|Title||How to preserve the visible content of films in visual form throughout the analytical process?|
|Tag(s)||EMCA, In press, Visual studies, Arts, Methods, Film|
This article demonstrates an analytical and arts-based approach using drawings as tools to retain the visual information in a film visual, throughout the research process as well as for thinking. The approach brings in methods and theory from disciplines using visual materials as data: Visual Anthropology, Ethnomethodology/Conversation Analysis (EMCA), Art History and Film Studies. Furthermore, tools and reflections on how to sketch, draw and construct analytical images using paper and pen, technical tools such as features in movie players and image processing software, and basic drawing apps on a tablet, are presented and demonstrated in empirical examples from a study on preschool naptime.

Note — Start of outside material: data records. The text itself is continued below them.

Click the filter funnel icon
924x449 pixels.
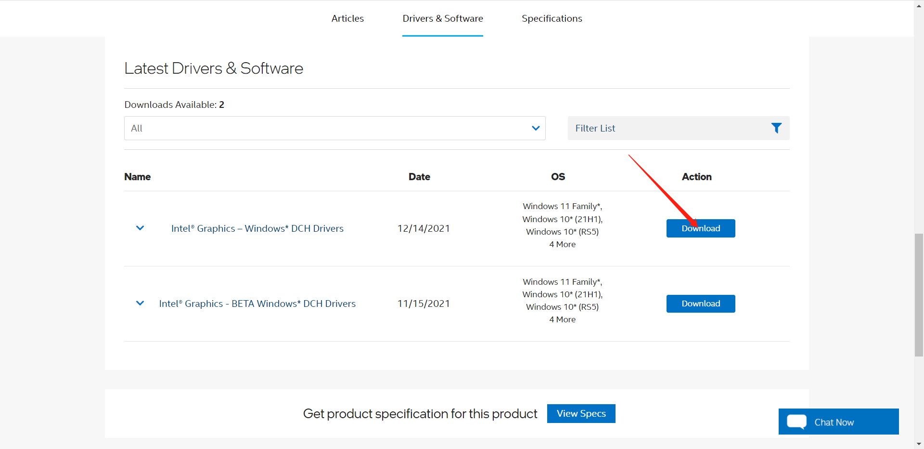click(x=776, y=128)
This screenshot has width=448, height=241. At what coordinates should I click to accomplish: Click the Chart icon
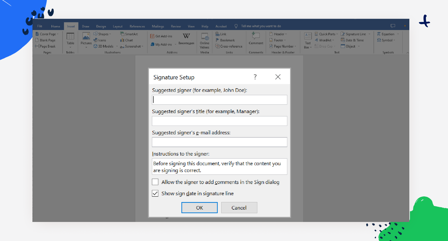pos(122,40)
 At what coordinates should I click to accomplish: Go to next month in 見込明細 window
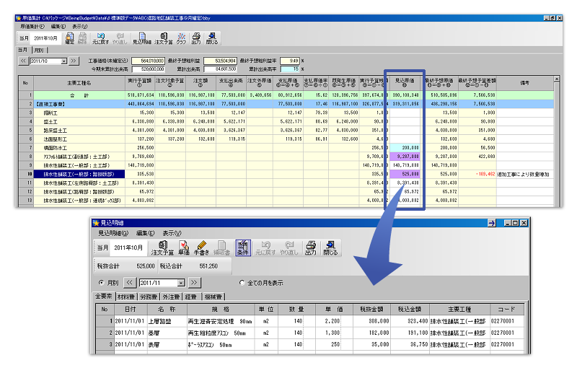(x=195, y=283)
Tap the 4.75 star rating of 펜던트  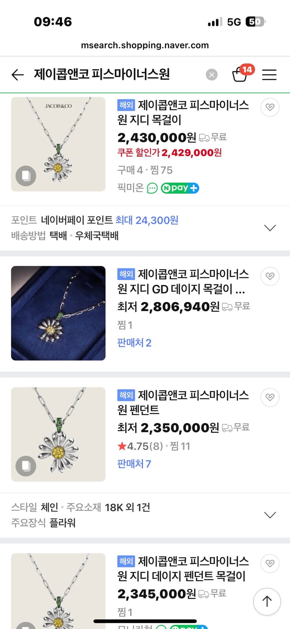(x=135, y=445)
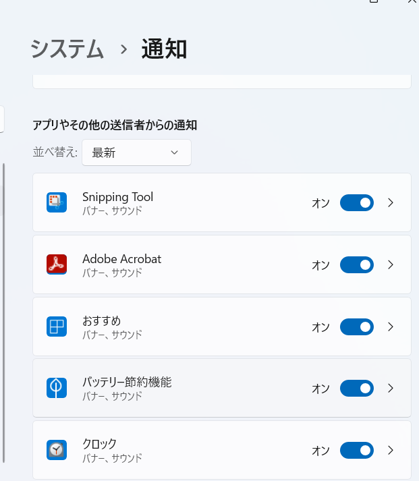Disable Adobe Acrobat notifications toggle
The width and height of the screenshot is (419, 481).
coord(356,264)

The drawn analysis are abstractions of the visual data where certain visual aspects, visible in the film, are re-used thus creating a direct link between the film and the drawing that preserve visual aspects of the original throughout the research process. This gains new knowledge, further and different knowledge than just using words. Also, the drawings address ethical issues as children’s right to anonymity in a study. The visual remake is proposed as a term for this arts-based approach to highlight, enhance and visualise the features of films that are of special interest to an enquiry and facilitate comparative analysis.